If ALTER TABLE… REBUILD is needed, I recommend as seldom as possible – hopefully only once and afterward leaning on the tablock hint.
And using reorganize or rebuild to maintain the non-clustered indexes as necessary.
I wouldn’t worry about fragmentation instead I would think about partitioning (if your version and edition allows) so instead of DELETING rows I would truncate (switch) partitions.
I’d like to focus specifically on the re-use of space aspect. (Lots if useful information has already been said in other answers.)
In essence, you should monitor the size of each heap and b-tree over time. Or at least as a one-time thing before and after deleting data.
Whether space is reclaimed? Well, it depends:
For a heap, you end up with the case where SQL server do not reclaim storage after deleting data. Doing a table rebuild would be essential here (or convert the heap to a clustered table).
For an index, it depends on how data is organized compared to what you delete. If you have an index on “OrderDate” and delete the oldest data, then pages will just be deallocated from the beginning of the linked list of pages; and all is fine.

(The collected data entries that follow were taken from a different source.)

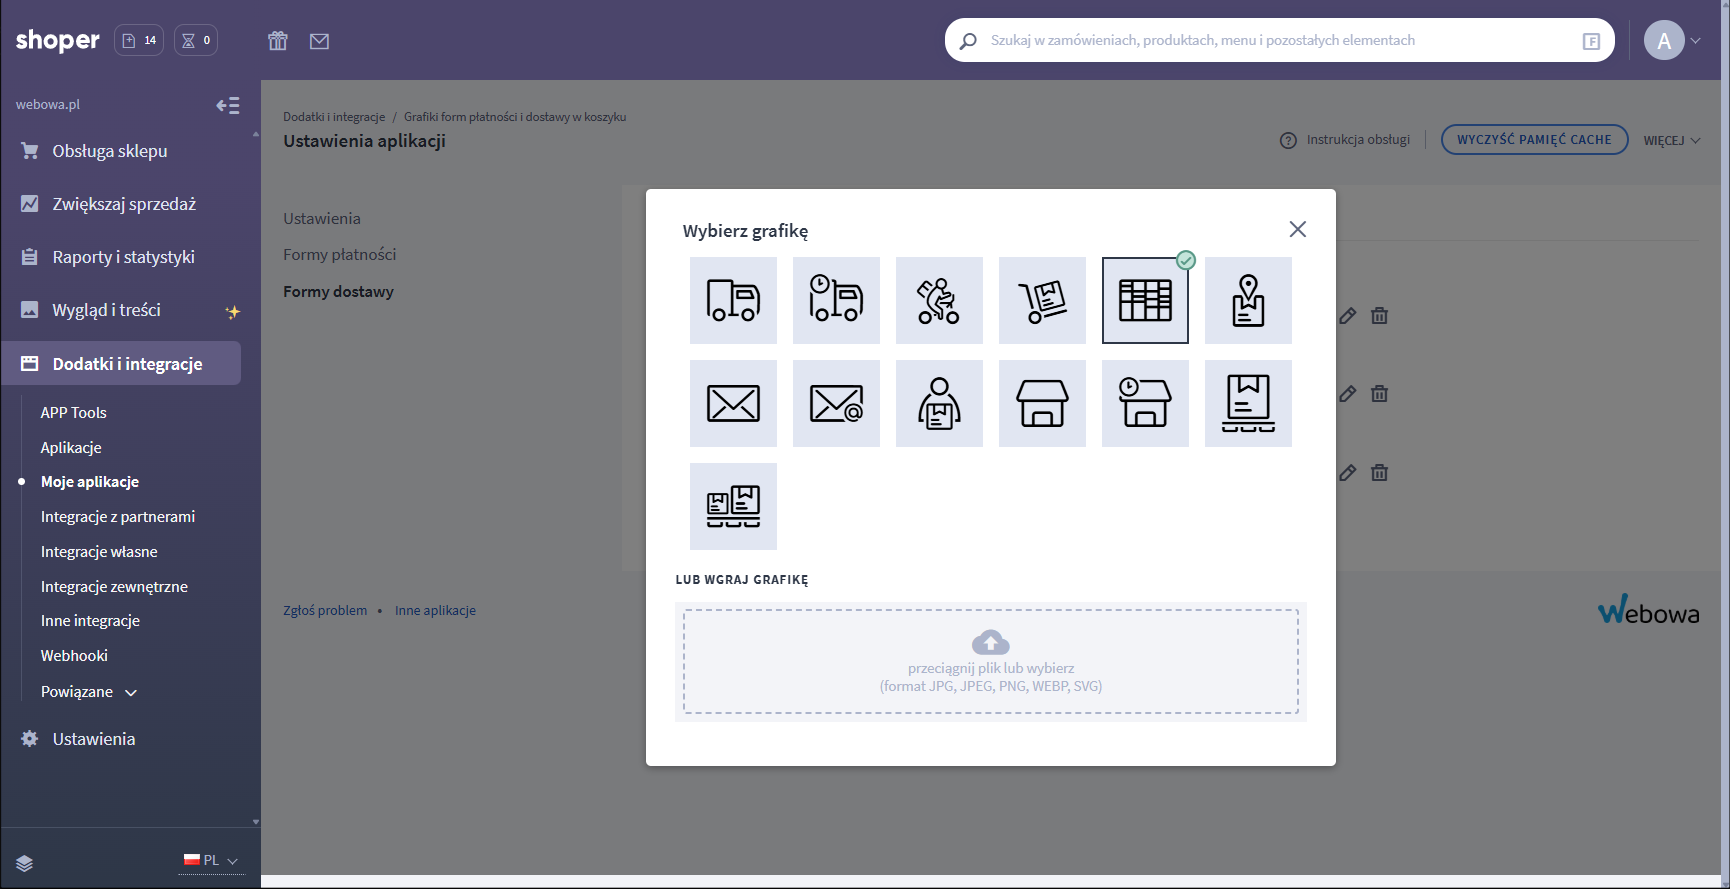This screenshot has height=889, width=1730.
Task: Open Raporty i statystyki menu
Action: coord(123,257)
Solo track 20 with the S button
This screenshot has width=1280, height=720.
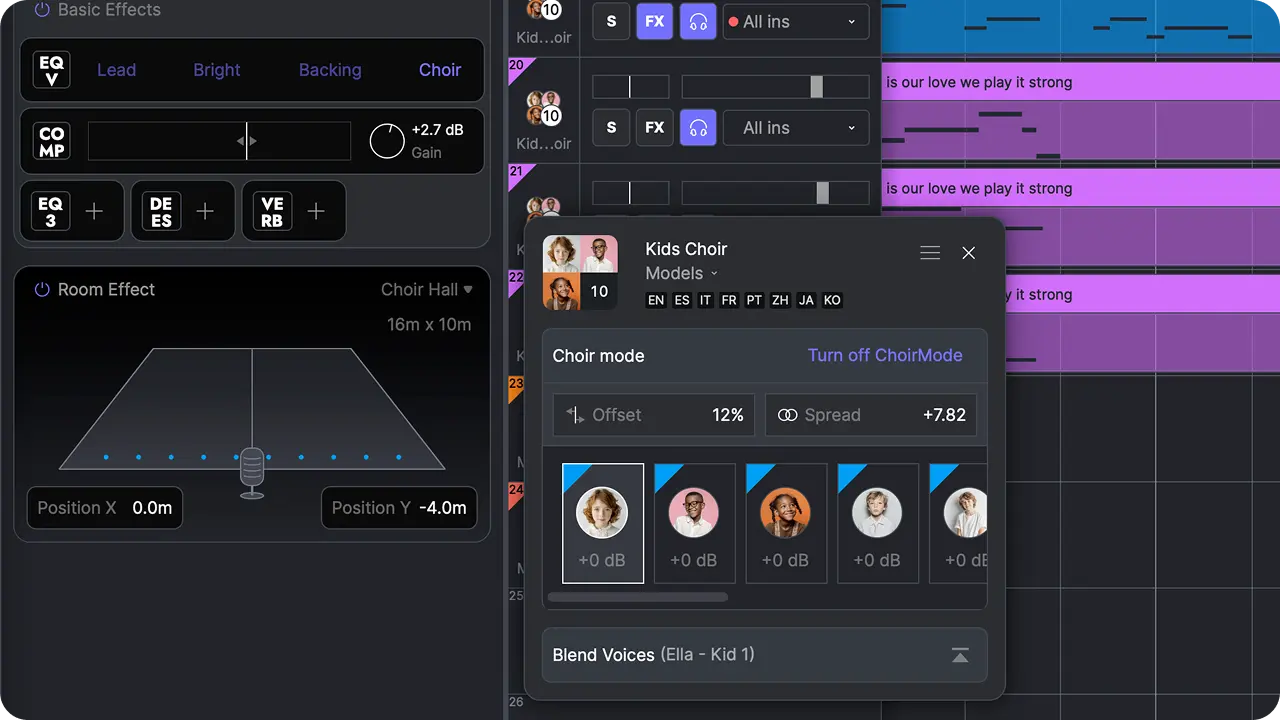coord(611,128)
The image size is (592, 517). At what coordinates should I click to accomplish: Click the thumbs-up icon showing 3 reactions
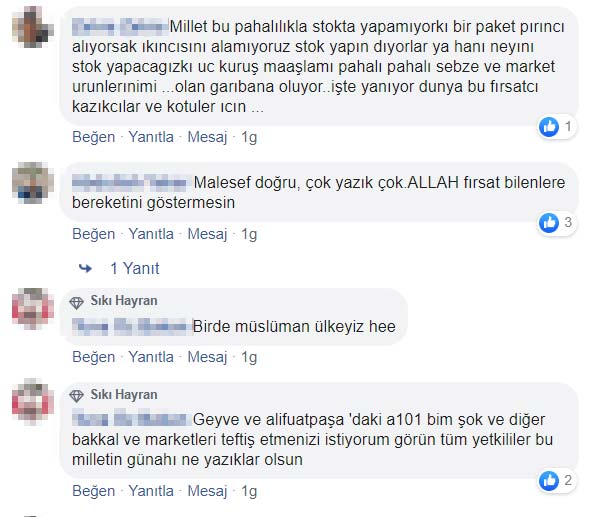[549, 223]
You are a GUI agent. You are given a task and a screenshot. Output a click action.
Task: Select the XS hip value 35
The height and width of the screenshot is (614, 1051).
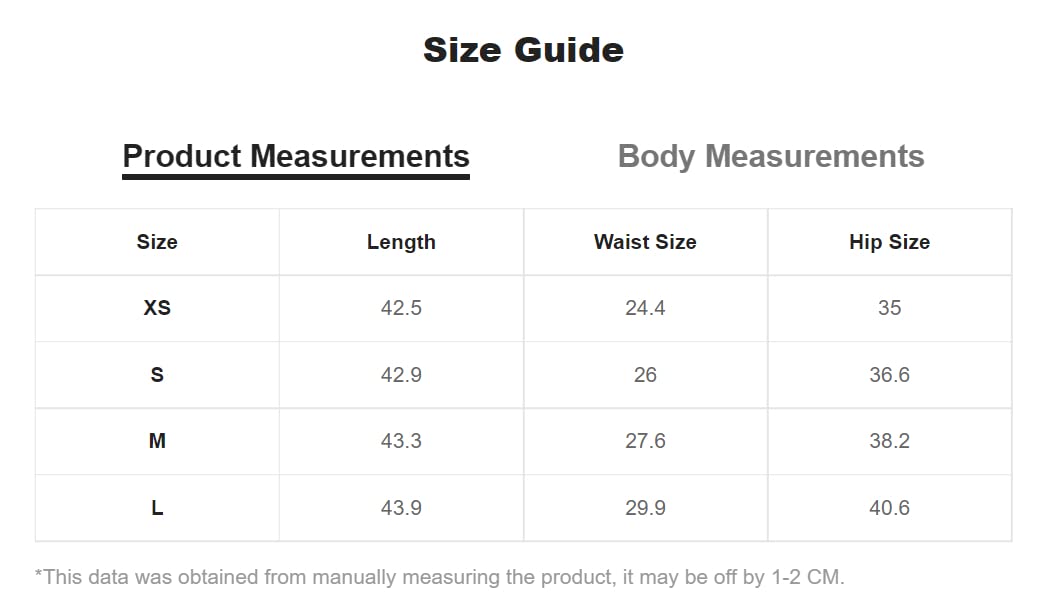click(889, 308)
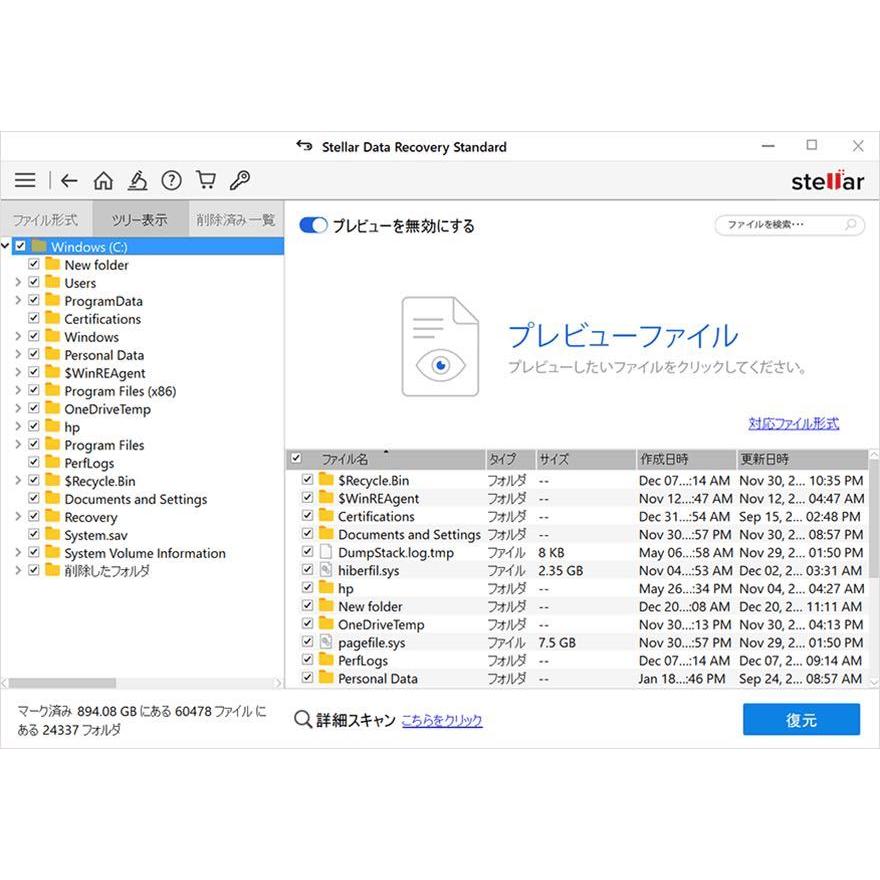Viewport: 880px width, 880px height.
Task: Go to home screen icon
Action: tap(103, 181)
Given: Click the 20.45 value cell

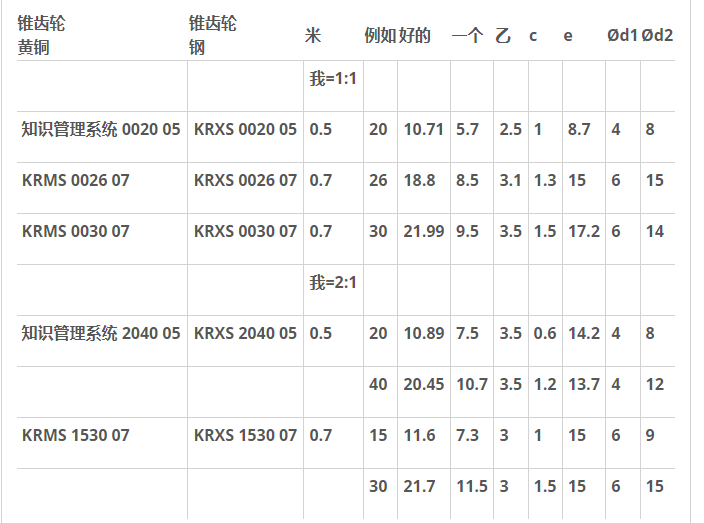Looking at the screenshot, I should click(423, 385).
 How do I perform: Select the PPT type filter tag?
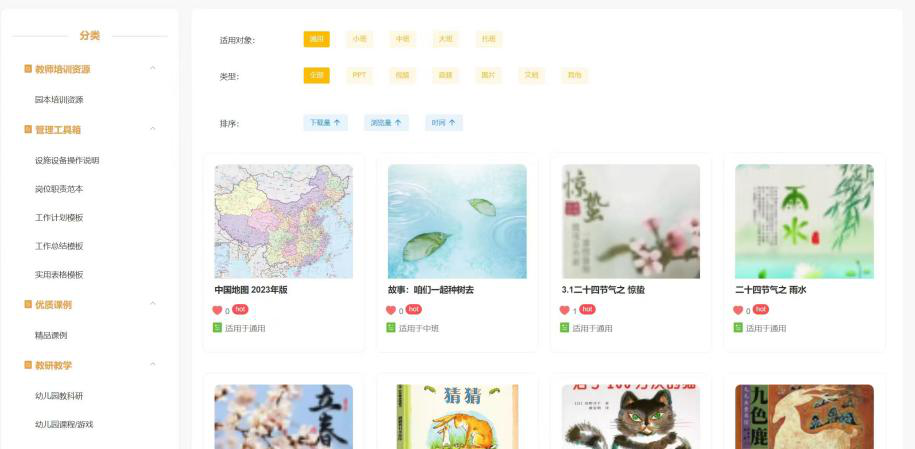[359, 75]
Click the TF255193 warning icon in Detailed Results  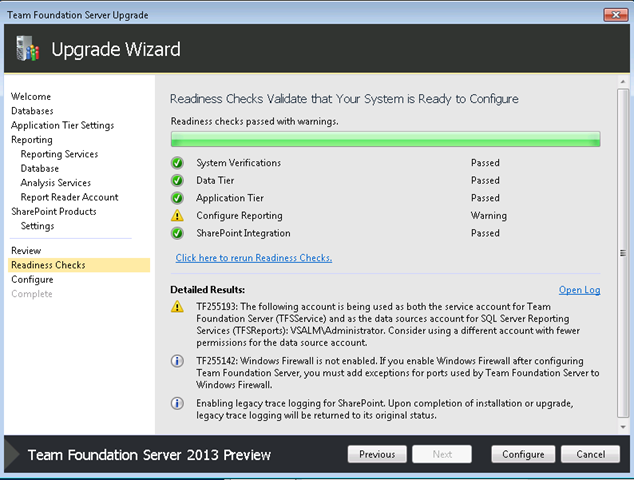pyautogui.click(x=177, y=307)
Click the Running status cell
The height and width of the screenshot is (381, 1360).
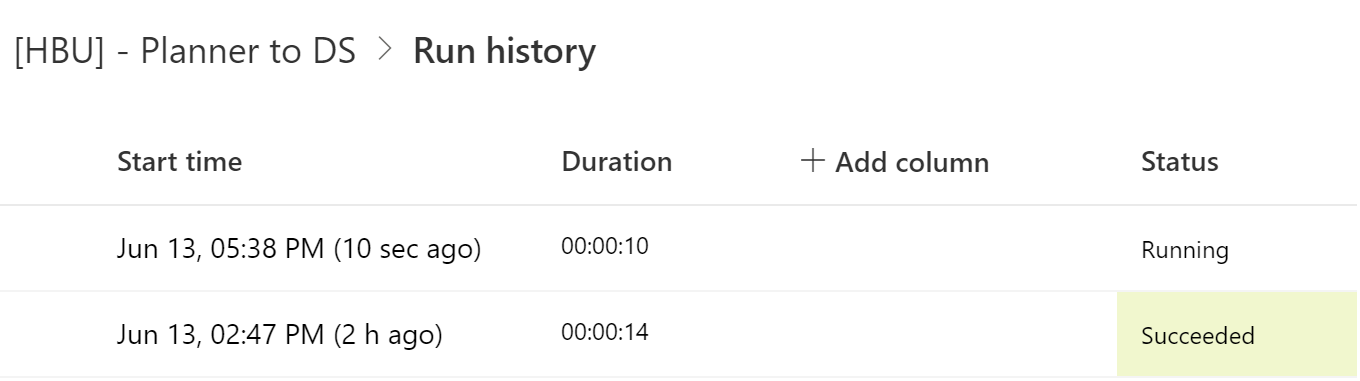point(1185,250)
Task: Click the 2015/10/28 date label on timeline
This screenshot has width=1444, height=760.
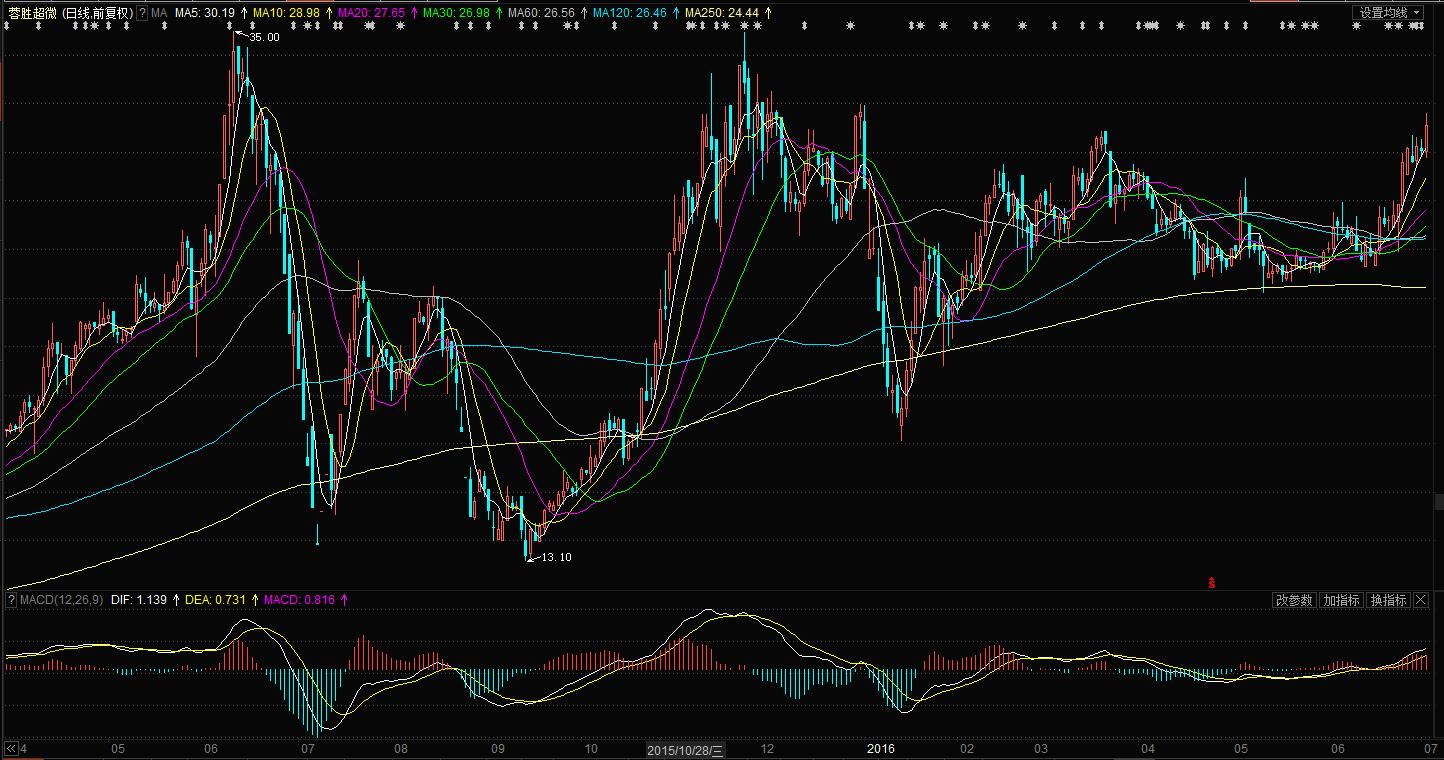Action: pos(685,749)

But you also have an index on LastName for the same table (bad example I know, but have some imagination 🙂 ), then deleting data based on old OrderDate will spread out the removed rows all over the place for your LastName index, leaving un-used space in the indexes. Is that bad? Perhaps not, since you later add new data, and that is likely to have a similar spread of LastName as the rows you removed, meaning you won’t get page splits.
So, look at the heap as one type of entity, B-Trees where the order matches your removal/add data as another entity and B-Trees that doesn’t match as a third type of entity.
And as already been said, partitioning can be helpful!